Word for word, transcribe every line from the one holding "Open the Instagram icon on the banner" through the end of the records, but not the pictures.

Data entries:
>>>
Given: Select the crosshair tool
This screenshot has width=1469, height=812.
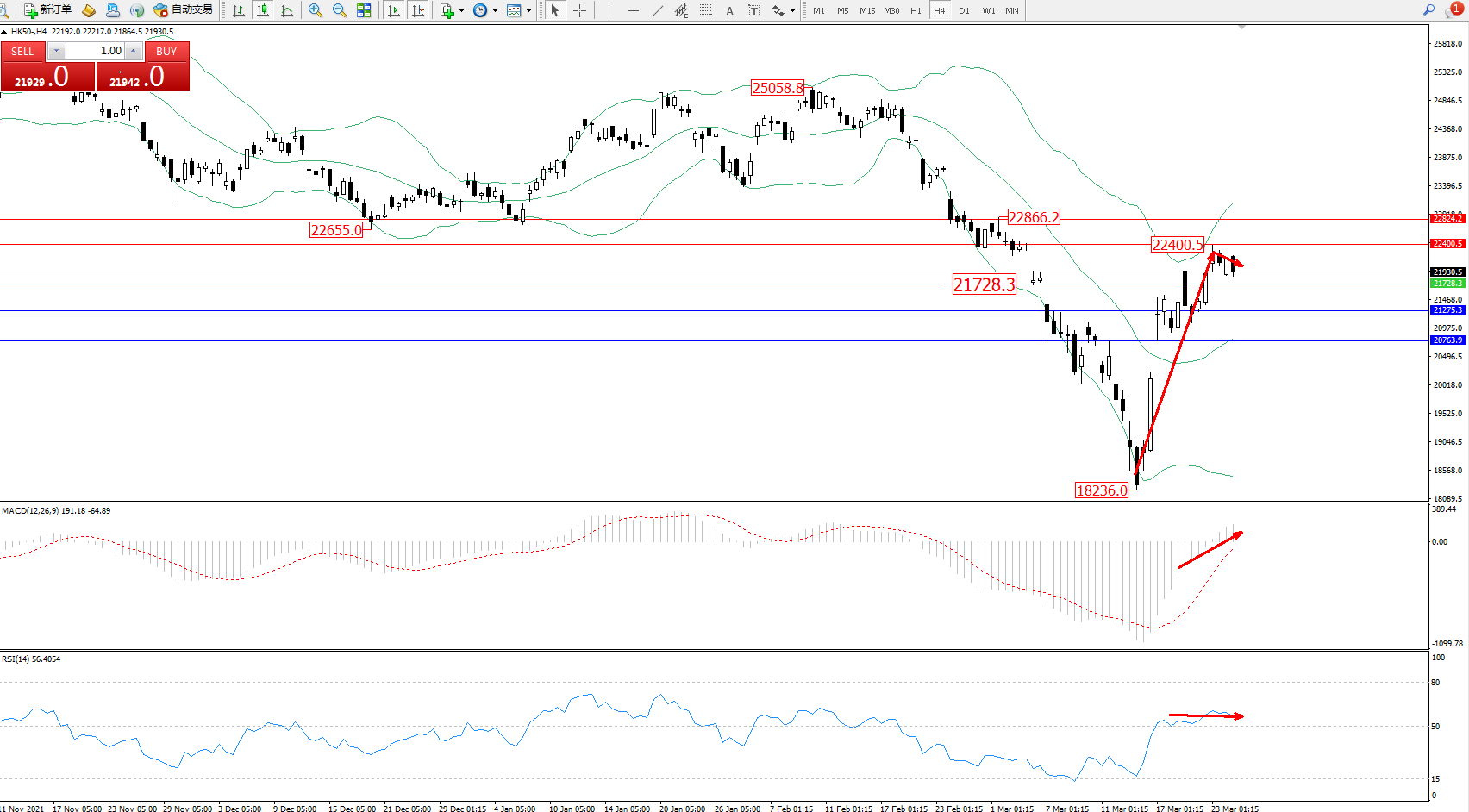Looking at the screenshot, I should [x=580, y=10].
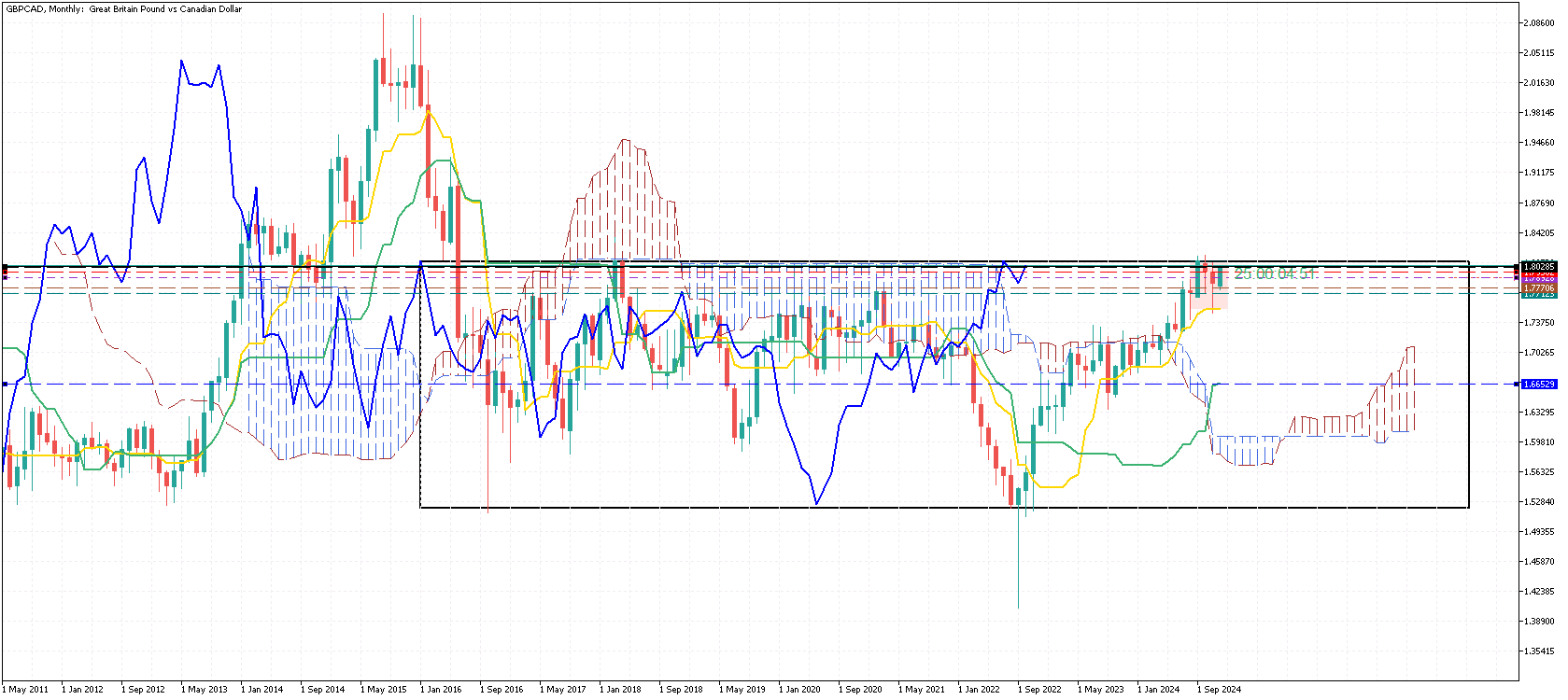Click the 1 May 2017 date label
1568x700 pixels.
click(562, 690)
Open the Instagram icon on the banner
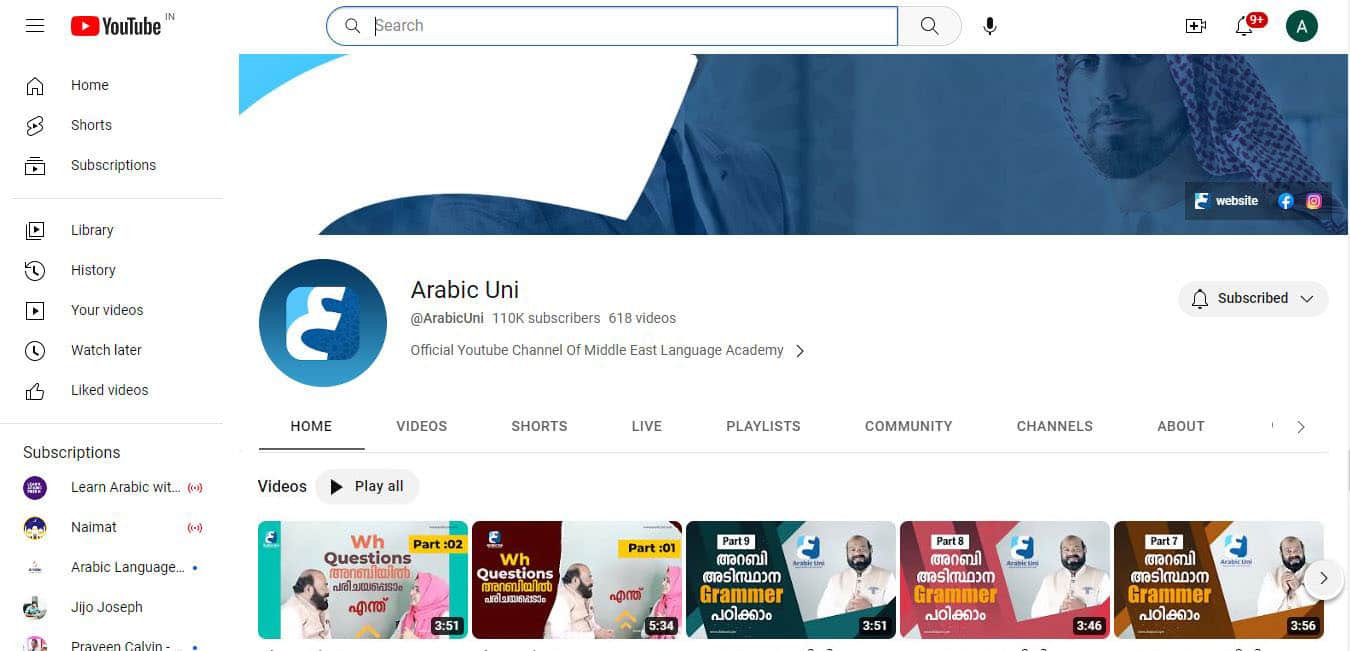Screen dimensions: 1350x651 pyautogui.click(x=1313, y=200)
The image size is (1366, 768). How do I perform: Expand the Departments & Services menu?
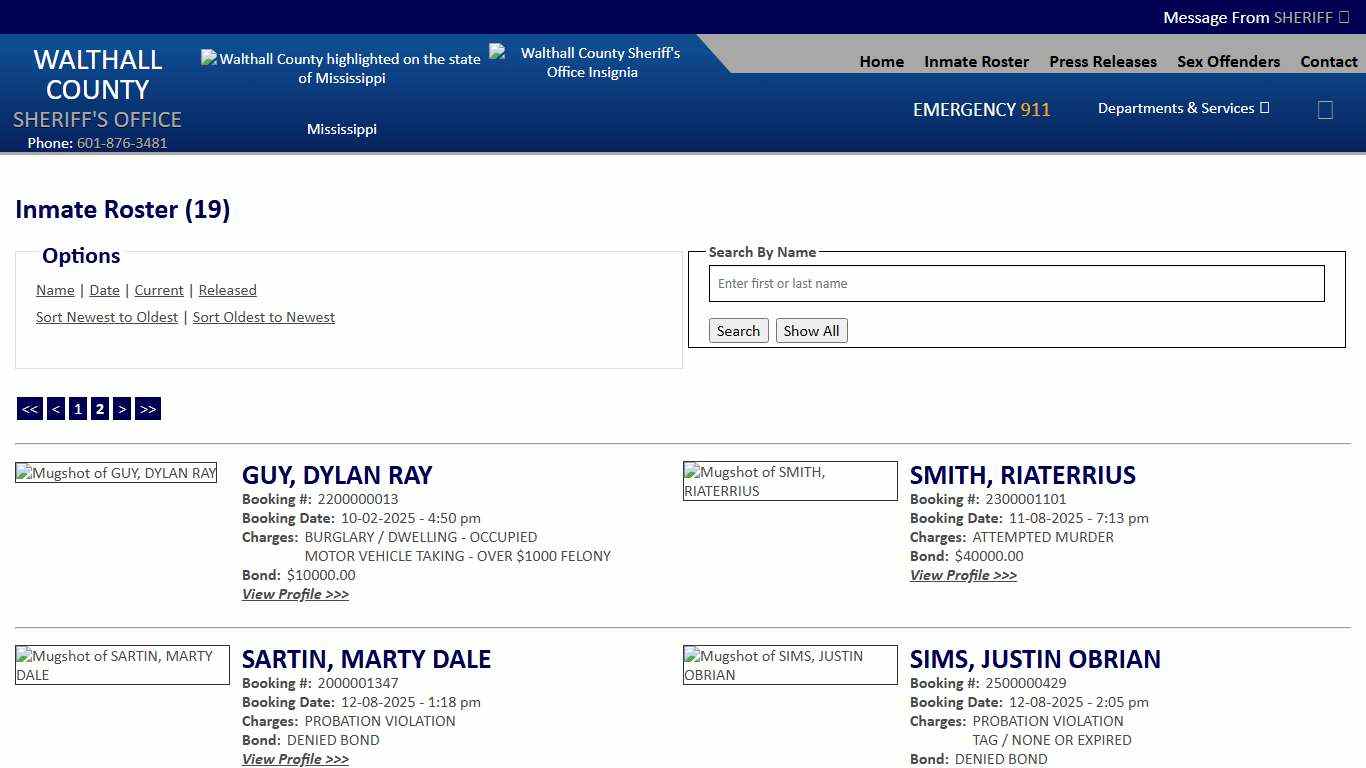pos(1182,108)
<<<
» Output
Open the Instagram icon on the banner
Screen dimensions: 1350x651 pyautogui.click(x=1313, y=200)
The image size is (1366, 768). How do I perform: Expand the Departments & Services menu?
pos(1182,108)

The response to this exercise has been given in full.